◆ **What you have to do**: Among the records, find the lines that hold the string "height" and return them.
=== Exercise material ===
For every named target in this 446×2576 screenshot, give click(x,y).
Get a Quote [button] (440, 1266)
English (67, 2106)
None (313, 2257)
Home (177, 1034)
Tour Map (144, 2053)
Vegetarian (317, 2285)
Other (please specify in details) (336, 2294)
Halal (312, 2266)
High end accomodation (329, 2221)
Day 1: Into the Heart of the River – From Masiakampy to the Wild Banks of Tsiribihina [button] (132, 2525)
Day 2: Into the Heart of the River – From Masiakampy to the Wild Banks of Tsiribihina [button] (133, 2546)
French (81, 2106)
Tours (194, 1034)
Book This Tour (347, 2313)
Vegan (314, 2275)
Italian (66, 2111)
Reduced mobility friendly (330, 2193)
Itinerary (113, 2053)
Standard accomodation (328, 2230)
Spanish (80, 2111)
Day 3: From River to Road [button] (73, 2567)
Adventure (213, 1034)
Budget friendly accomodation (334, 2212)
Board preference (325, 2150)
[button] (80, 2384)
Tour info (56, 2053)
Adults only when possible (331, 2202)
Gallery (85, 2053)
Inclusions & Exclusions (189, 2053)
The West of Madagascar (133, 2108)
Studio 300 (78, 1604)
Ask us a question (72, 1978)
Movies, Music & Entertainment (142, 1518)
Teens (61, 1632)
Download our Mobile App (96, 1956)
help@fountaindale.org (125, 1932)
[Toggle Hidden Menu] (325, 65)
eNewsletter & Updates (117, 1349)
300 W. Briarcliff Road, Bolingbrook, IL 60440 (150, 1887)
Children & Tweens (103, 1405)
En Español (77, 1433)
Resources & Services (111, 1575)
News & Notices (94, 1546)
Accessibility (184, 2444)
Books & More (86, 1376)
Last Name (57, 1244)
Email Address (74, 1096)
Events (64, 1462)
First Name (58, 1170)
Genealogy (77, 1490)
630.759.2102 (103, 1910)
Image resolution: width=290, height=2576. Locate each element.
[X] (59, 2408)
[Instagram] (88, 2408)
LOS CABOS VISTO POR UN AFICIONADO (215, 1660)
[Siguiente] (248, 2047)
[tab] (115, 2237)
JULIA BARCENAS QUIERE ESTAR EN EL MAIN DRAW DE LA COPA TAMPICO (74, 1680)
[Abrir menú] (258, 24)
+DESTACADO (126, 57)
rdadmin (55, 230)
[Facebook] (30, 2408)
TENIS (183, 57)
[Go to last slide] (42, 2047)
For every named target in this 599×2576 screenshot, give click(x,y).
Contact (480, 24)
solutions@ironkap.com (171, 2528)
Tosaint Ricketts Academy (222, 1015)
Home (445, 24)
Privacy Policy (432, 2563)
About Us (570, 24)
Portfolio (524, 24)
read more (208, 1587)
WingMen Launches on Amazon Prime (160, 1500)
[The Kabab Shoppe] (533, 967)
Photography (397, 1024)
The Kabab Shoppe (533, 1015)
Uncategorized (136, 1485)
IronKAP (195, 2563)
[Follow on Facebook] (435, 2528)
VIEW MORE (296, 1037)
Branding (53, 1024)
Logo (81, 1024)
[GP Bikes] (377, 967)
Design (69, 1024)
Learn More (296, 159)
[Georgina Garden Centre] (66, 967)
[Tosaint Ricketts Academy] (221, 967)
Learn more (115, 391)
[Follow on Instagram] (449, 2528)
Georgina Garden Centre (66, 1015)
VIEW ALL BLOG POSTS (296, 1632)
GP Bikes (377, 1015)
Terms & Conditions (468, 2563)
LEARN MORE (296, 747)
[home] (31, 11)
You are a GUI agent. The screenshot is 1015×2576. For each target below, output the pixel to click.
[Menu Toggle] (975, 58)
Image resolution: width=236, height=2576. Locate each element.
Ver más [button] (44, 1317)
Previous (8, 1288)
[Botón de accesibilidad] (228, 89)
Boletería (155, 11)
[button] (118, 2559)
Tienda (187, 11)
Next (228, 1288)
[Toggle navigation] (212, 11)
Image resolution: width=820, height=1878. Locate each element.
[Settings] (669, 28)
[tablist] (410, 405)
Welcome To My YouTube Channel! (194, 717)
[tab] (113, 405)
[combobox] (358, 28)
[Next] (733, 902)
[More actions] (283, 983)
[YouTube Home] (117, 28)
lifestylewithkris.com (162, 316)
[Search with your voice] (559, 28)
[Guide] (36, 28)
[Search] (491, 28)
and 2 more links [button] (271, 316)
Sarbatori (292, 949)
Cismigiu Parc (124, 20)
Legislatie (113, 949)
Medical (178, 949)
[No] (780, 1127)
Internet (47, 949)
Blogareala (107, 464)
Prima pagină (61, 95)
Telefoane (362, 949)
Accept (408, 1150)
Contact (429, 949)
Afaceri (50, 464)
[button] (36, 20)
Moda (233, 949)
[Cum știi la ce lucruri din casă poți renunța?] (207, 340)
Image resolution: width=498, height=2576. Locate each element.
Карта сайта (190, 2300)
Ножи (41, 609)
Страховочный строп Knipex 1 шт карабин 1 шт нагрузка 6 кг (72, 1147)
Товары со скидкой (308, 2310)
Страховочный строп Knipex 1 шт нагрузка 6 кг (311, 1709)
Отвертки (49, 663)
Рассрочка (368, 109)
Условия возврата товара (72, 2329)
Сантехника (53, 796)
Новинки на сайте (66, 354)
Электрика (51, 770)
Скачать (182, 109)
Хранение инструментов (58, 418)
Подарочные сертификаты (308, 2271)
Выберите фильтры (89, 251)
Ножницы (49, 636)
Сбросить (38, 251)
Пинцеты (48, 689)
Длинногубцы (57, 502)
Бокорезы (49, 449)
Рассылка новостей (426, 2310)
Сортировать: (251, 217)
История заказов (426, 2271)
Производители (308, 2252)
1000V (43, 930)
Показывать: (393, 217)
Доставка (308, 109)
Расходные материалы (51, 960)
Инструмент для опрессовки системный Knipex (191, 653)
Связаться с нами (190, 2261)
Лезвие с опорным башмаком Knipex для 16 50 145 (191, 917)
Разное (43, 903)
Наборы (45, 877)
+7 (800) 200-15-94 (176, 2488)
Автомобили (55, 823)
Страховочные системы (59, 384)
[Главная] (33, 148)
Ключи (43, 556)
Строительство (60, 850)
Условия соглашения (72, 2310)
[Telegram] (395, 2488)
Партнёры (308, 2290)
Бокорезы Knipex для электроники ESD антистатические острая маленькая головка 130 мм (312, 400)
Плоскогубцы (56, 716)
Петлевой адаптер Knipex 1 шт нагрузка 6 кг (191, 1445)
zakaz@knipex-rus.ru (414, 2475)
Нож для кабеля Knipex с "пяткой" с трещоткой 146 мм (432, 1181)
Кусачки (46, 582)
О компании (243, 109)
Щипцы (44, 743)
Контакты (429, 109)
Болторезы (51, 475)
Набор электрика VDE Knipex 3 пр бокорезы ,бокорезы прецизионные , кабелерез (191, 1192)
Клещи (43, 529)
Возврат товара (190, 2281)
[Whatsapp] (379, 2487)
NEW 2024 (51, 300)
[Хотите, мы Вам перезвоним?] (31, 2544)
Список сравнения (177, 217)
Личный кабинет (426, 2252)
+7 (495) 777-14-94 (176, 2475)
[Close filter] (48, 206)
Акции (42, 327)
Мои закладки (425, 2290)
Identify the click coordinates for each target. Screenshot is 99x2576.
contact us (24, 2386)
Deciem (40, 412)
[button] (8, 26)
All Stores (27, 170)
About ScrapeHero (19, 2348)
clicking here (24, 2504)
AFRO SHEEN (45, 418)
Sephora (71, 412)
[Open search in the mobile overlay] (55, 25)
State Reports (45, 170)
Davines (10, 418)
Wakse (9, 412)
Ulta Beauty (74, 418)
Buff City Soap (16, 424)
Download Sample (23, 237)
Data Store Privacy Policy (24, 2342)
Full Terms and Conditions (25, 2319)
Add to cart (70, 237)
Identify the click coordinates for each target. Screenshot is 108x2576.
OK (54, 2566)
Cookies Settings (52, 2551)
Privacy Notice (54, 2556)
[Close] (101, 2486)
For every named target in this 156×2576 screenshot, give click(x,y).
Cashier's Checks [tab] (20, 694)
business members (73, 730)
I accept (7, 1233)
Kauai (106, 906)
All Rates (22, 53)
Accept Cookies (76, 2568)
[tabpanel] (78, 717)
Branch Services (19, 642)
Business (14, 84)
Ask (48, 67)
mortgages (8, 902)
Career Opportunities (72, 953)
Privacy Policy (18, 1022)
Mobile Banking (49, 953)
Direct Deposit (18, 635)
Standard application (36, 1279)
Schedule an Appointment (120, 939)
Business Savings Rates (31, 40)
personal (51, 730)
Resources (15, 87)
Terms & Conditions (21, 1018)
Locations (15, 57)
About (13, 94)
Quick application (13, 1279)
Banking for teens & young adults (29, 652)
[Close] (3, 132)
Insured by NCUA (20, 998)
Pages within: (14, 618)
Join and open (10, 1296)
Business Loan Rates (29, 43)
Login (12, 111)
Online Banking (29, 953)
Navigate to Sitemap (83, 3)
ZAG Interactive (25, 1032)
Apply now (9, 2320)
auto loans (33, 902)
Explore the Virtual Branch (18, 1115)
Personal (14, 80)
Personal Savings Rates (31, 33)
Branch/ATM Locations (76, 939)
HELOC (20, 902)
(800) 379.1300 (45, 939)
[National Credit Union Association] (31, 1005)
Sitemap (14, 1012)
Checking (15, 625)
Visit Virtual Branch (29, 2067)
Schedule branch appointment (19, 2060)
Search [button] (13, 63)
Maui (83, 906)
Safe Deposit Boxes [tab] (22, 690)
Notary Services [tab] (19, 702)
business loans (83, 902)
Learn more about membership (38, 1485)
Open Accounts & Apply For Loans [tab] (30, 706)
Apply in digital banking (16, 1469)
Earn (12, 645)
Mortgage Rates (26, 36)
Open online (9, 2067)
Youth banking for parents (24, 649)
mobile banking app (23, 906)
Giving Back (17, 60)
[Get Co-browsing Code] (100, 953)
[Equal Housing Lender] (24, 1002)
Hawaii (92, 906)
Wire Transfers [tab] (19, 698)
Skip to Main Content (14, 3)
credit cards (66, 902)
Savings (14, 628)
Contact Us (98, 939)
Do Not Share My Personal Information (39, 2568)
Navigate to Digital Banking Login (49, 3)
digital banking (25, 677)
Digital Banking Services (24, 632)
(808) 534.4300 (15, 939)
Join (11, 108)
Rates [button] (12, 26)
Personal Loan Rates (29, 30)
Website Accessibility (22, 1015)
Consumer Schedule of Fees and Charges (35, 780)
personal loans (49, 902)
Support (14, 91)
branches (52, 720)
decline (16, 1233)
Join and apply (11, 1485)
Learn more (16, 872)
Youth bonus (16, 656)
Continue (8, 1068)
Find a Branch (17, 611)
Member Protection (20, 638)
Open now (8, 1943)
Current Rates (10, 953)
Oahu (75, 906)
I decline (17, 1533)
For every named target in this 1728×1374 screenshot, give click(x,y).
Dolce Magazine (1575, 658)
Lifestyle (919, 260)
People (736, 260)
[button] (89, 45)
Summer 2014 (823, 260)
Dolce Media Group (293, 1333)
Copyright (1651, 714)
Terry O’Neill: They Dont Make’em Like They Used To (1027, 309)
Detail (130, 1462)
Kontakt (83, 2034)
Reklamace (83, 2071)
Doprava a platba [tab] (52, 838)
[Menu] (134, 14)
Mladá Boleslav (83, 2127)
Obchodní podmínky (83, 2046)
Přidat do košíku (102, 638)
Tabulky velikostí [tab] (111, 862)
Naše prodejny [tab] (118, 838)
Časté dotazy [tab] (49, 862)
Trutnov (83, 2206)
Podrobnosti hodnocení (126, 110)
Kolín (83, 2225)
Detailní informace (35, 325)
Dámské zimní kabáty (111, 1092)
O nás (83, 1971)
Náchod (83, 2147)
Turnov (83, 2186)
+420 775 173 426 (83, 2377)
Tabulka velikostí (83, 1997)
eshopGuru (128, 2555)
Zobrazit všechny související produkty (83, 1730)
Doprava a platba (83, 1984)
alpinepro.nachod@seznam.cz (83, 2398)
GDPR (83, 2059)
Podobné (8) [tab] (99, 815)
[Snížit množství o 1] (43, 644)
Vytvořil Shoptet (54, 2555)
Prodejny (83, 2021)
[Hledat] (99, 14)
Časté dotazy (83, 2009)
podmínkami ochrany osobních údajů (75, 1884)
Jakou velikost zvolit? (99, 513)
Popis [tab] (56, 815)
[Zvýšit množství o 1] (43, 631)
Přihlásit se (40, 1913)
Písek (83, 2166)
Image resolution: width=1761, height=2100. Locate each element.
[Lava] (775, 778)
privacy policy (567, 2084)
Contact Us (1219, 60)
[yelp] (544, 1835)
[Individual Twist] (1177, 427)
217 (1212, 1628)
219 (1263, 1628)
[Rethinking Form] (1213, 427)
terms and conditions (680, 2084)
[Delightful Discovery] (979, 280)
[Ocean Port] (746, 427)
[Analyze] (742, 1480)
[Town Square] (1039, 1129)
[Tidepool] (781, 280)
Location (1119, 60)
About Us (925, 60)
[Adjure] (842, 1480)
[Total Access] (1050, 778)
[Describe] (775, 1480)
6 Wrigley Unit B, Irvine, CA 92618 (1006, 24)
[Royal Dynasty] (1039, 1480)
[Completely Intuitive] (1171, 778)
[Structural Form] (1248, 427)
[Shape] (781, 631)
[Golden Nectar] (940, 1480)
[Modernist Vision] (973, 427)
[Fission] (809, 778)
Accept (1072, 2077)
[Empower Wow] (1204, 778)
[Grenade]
===
◆ **Exercise result**:
Image resolution: width=290, height=2576. Locate each element.
Image resolution: width=236, height=2576. Locate each element.
Image resolution: width=820, height=1878. Locate each element.
Image resolution: width=498, height=2576. Locate each element.
Image resolution: width=1761, height=2100. Locate each element.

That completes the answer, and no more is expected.